Stockton was known in earlier years as Delanti, and was seriously considered for the county seat. It was a bustling little community with agriculture and forestry products as the major industries.
Abel Thompson came to Stockton in 1812 and purchased land including where the Hotel stands at present time. He originally built a log tavern. Later he built a frame building which burned down and part of the foundation of this old building forms part of the present Stockton Hotel that stands today.
Later, Abel Thompson sold his tavern. The tavern was subsequently operated as the Crissey House and the Miller House. Samuel M. Crissey owned the property, and Levi Miller then erected the current hotel in 1899. The Hotel had twelve guest rooms, a parlor, a dining room and kitchen. In the early years a horse drawn carriage shuttled guests over the hill from Cassadaga. The carriage step seen in early photographs made loading easier and kept the passengers above the often muddy street.
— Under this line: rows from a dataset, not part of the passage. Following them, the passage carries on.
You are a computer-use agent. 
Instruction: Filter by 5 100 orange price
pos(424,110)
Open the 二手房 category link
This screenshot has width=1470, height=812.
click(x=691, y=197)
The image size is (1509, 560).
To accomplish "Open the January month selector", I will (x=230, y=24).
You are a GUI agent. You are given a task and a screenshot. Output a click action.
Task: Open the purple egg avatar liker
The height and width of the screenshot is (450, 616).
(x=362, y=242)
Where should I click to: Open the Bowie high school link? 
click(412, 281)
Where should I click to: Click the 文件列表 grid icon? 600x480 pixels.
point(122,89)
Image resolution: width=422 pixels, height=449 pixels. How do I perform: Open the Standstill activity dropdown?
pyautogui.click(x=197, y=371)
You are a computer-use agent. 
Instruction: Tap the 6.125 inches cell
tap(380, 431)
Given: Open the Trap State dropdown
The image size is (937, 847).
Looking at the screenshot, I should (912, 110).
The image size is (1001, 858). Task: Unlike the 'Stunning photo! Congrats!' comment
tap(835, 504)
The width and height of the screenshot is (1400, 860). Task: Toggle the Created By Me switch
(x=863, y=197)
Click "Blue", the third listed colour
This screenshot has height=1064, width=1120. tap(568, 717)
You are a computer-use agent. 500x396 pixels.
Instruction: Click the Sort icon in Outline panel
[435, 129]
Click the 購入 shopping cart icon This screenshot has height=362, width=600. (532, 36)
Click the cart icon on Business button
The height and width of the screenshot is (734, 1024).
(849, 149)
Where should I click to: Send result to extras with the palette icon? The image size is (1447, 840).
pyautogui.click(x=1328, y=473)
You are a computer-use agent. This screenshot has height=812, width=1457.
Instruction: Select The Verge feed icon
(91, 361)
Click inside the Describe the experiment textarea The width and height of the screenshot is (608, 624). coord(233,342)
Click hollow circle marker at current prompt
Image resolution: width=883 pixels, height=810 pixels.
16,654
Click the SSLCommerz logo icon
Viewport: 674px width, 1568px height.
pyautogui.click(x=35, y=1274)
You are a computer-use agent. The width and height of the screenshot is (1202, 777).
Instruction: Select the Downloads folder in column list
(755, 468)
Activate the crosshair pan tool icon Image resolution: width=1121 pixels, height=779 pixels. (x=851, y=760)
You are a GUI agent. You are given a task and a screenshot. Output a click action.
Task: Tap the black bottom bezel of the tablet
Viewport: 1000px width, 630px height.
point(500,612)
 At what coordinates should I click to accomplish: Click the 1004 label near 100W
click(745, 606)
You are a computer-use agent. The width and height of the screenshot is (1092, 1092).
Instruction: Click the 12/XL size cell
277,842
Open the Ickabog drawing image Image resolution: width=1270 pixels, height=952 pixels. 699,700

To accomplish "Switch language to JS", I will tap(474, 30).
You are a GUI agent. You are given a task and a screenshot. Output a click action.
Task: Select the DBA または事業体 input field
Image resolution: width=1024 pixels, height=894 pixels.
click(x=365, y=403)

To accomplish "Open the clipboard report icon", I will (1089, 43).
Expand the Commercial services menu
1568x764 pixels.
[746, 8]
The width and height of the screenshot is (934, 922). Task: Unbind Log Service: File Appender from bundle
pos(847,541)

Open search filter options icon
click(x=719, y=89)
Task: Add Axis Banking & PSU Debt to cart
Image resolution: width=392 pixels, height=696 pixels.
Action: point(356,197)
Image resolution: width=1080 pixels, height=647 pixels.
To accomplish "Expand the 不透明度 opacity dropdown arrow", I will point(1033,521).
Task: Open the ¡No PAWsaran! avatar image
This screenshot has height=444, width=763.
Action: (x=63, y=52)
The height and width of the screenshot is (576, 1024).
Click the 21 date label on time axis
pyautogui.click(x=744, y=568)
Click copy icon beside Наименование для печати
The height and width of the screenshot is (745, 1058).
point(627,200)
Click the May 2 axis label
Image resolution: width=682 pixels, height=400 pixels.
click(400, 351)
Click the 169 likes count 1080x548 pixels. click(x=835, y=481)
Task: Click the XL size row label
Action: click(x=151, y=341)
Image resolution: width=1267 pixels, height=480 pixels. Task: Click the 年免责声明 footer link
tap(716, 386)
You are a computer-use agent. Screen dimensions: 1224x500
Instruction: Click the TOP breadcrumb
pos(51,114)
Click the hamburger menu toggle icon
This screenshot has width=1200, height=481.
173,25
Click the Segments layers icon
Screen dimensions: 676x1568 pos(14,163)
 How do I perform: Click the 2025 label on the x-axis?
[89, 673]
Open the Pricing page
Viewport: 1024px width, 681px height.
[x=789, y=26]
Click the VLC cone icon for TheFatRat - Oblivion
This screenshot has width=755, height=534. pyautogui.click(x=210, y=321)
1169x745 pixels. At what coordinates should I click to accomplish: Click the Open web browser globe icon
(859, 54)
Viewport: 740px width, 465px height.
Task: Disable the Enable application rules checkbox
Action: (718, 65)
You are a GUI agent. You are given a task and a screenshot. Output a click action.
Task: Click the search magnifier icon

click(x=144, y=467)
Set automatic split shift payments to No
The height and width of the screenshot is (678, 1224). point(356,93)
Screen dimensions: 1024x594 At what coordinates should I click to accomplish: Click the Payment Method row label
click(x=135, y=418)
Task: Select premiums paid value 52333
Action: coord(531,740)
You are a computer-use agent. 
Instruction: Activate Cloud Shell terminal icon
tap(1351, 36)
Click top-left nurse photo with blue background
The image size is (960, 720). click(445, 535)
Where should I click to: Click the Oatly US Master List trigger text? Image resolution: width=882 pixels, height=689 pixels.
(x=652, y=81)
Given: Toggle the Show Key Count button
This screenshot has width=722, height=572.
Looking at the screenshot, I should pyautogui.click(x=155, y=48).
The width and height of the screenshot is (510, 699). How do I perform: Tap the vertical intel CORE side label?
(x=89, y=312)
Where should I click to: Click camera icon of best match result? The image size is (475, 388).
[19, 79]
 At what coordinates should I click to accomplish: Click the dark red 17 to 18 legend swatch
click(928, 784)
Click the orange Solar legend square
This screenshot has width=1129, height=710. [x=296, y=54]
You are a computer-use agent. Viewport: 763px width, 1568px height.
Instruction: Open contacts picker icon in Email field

Across the street (to the east) from the hotel stood several small businesses, including a general store, the post office, ice cream parlor and a barber shop. Time and weather were less kind to those structures. They became dilapidated and had to be taken down and turned into a community park.
Today the hotel has a new floor plan, the dining room has changed only slightly to allow for newer, modern restrooms and the tavern area was enlarged. The upstairs was opened up and is now used for our banquet room and includes a dining area, restrooms, bar, and lounge area and additional kitchen space.